Everyone on board was well aware of the honor we’d been conceded. Nothing could match the thrill of watching a true artist at work, and no artist in living memory was comparable with Ternse.

I’d seen holograms of his work, of course. Every museum worth its salt had a wing dedicated to the reproductions of the man’s genius. Once, I’d been on the fourth planet of the Rampor System during the apogee festival, and they’d had a life-size, real-time projection of his celebrated piece “Juna II” in orbit around the planet. It had been a breathtaking experience.

But to be on the same ship with him, watching as he created his latest masterpiece from inside the bridge which doubled as his studio, was staggering.

Ternse fiddled with a lever, his anterior tentacle delicately entering infinitesimal corrections as he placed another cube. The location of each cube had been carefully calculated to create the image in the artist’s mind. What that image was we wouldn’t know until the work was complete, of course.

The cubes themselves were another source of mystery. They were blocks the size of mountains which were inert enough to be lowered through the atmosphere and not ignite even when the locals hit them with an unexpected nuclear strike. Yet they exploded with dazzling color and brightness when the show began.

What were they made of? Speculation ran wild in all the best art journals, but the only thing that everyone agreed on was that there had to be at least some phosphorous or magnesium in there to create the characteristic brilliant burn. But even this was guesswork, since they were built in deep space by robot workers in a secret location.

The block he was lowering, a blue cube, was placed at the mouth of a river. We switched our attention from the monitor that showed the view from orbit, to the live feeds from the cameras embedded in the surface of the cube itself. These were showing the descent of the cube onto flat terrain that seemed to be peppered with small rectangular irregularities.

On closer inspection, the irregularities resolved themselves into primitive dwellings, small houses suitable for four or five sentients with some larger edifices sprinkled among them. The buildings were interconnected by a perpendicular grid of roads, packed by some sort of archaic land vehicle, nearly immobile due to the density of the traffic.

I wasn’t worried by the irregular terrain chosen.
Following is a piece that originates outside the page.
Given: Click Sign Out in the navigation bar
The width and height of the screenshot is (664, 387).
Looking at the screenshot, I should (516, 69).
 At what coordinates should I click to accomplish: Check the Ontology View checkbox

Long experience had taught us that the cube was heavy enough to create a flat area beneath it–or at least flat enough that the cube’s actuation would not be affected by strange angles.

So we were free to rejoice. This would be a singular occasion. Ternse himself had often been quoted as saying that a plentiful biosphere was one of the main ingredients necessary to create rich color and a slow, majestic unrolling. And everyone knew that biospheres that supported intelligent life were often the richest around.
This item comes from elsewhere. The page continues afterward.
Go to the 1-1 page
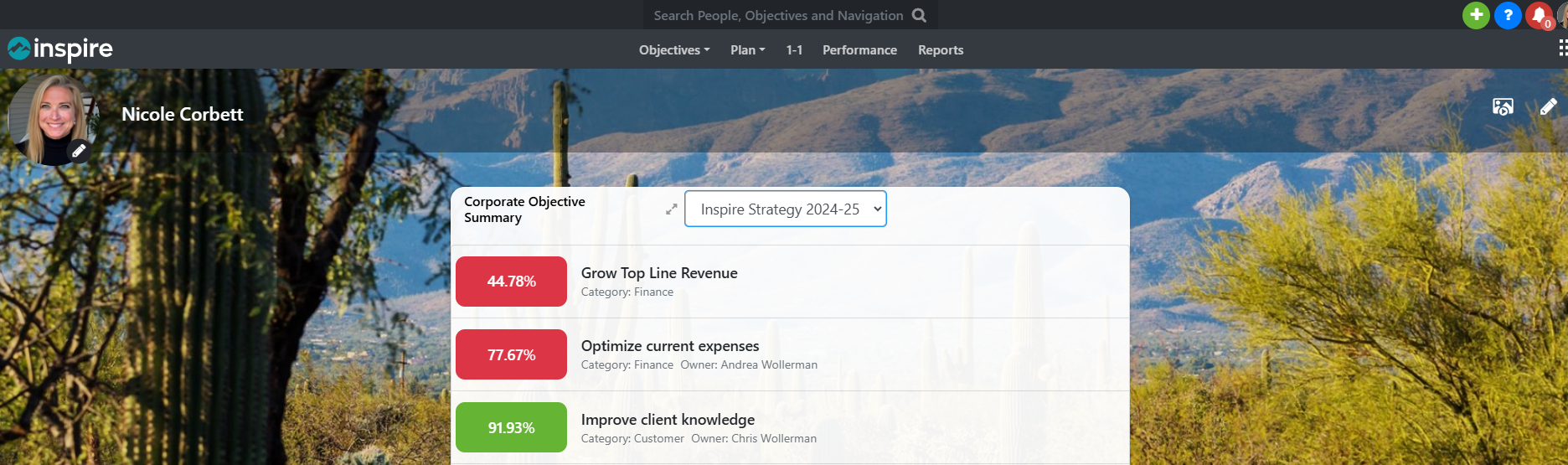Viewport: 1568px width, 465px height. [x=794, y=50]
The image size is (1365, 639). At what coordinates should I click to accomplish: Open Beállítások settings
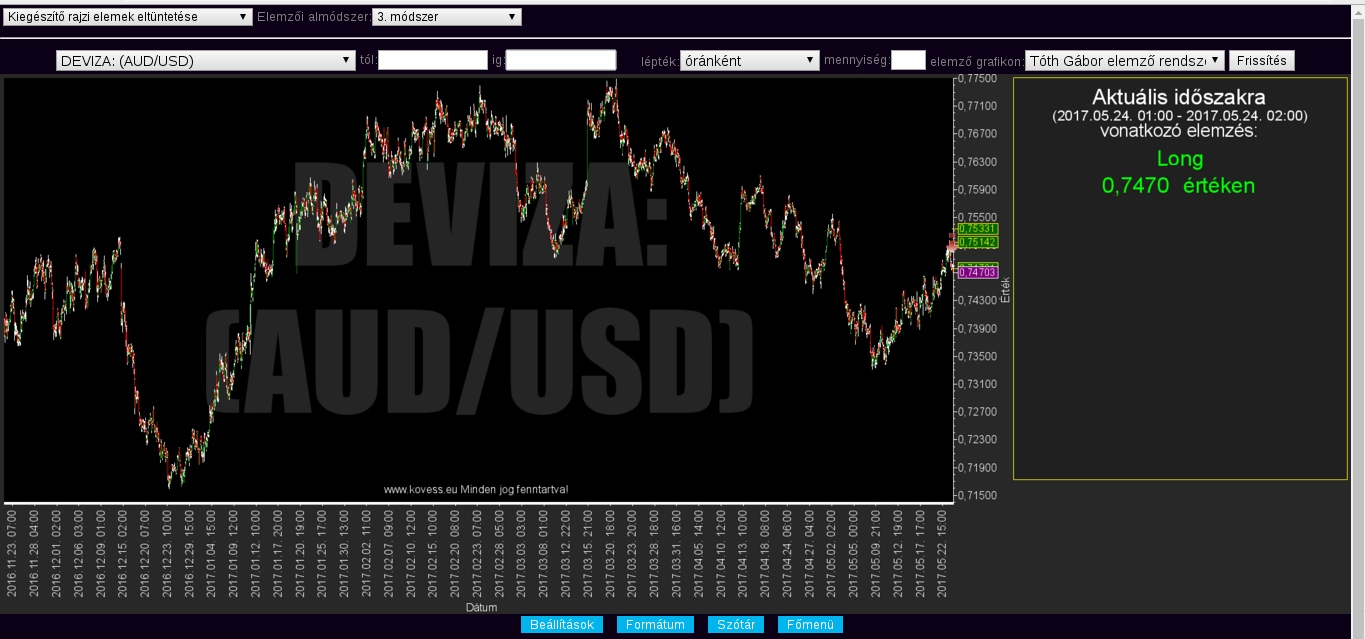[x=561, y=625]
I felt a twinge of envy for the sentients on the ground. They were going to participate in one of the greatest spectacles in galactic history. They were in for quite a show.
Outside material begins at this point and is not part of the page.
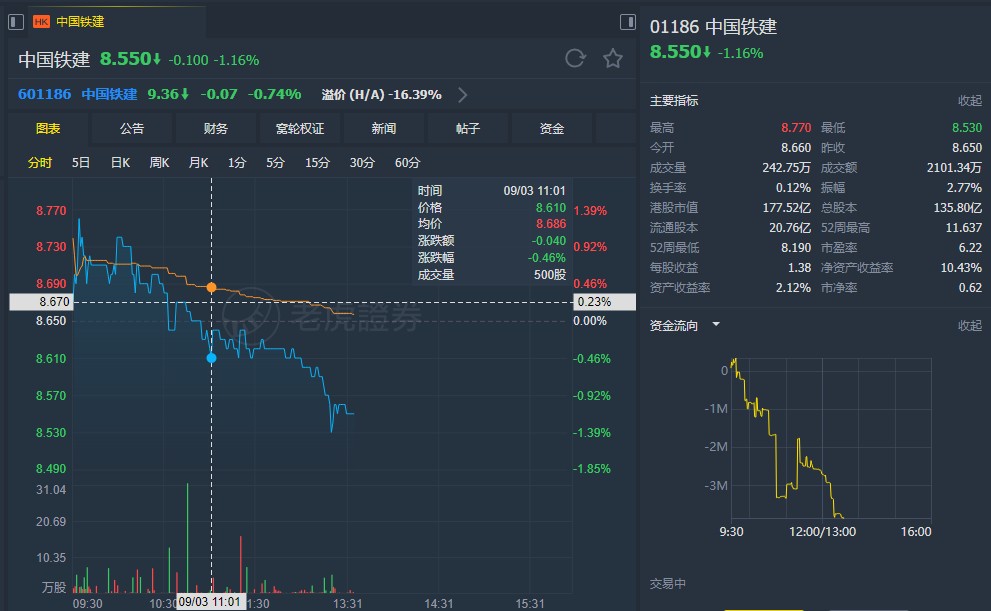Switch to the 资金 tab

coord(551,128)
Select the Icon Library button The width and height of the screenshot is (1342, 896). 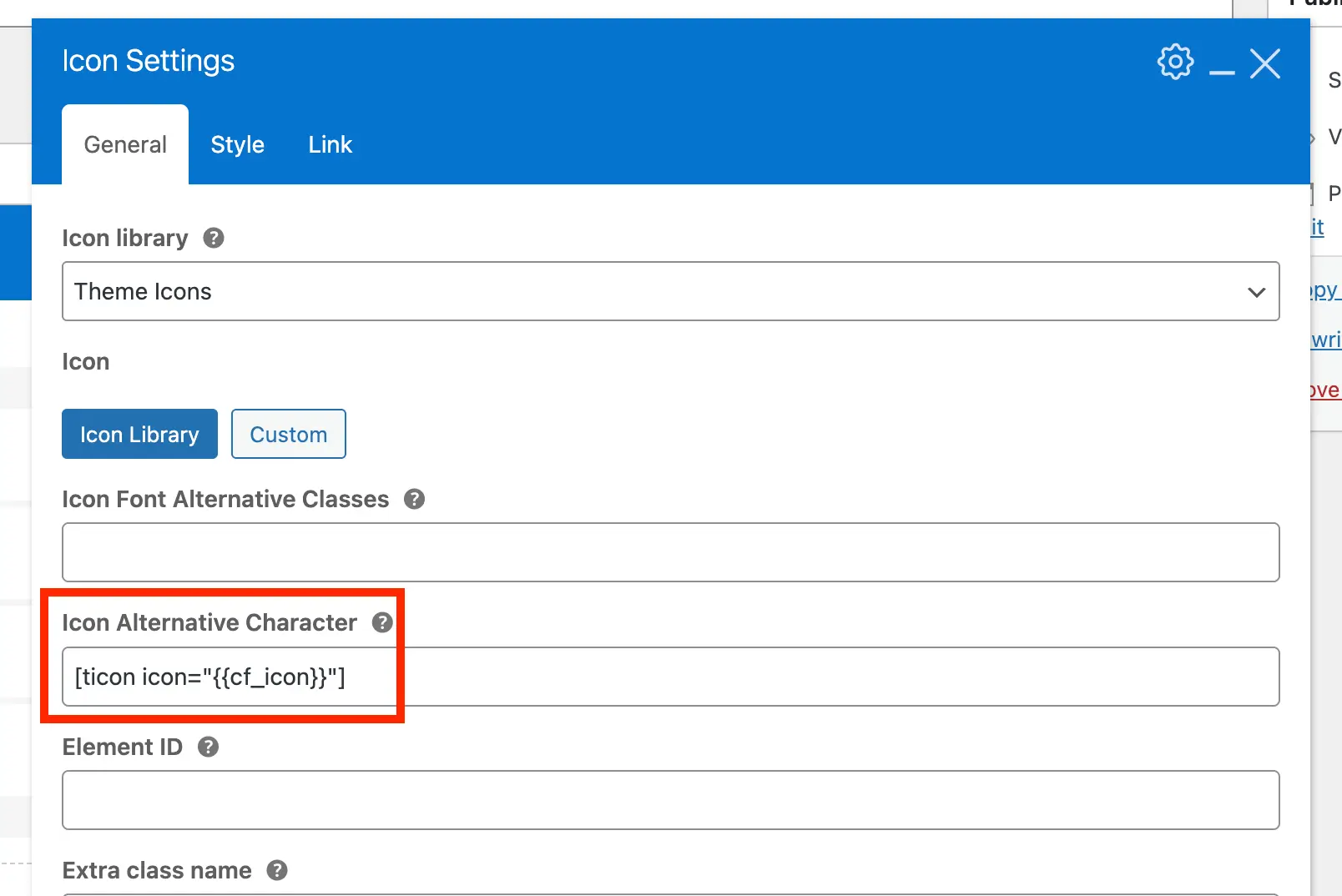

But then, even at this distance, so were we. The cube we’d been watching had been the last. Ternse was ready to begin.

Without a word, he dimmed the lights of the bridge and began the performance, tentacles working so fast as to be nearly invisible. But we had little interest in the movement of his arms–the true wonder would be visible through the enormous front viewscreen.

The white poles of the blue-green planet in front of us began, slowly, to glow red. Ternse’s tentacles moved subtly and the equatorial band became a bright, nearly electric blue. Suddenly, dazzling copperish-yellow bands seemed to sprout from the entire surface of the planet as yet more of the mysterious chemicals in the cubes reacted with the oxygen in the atmosphere. Mushrooms of infrared clouds, delightfully vivid, danced through it all.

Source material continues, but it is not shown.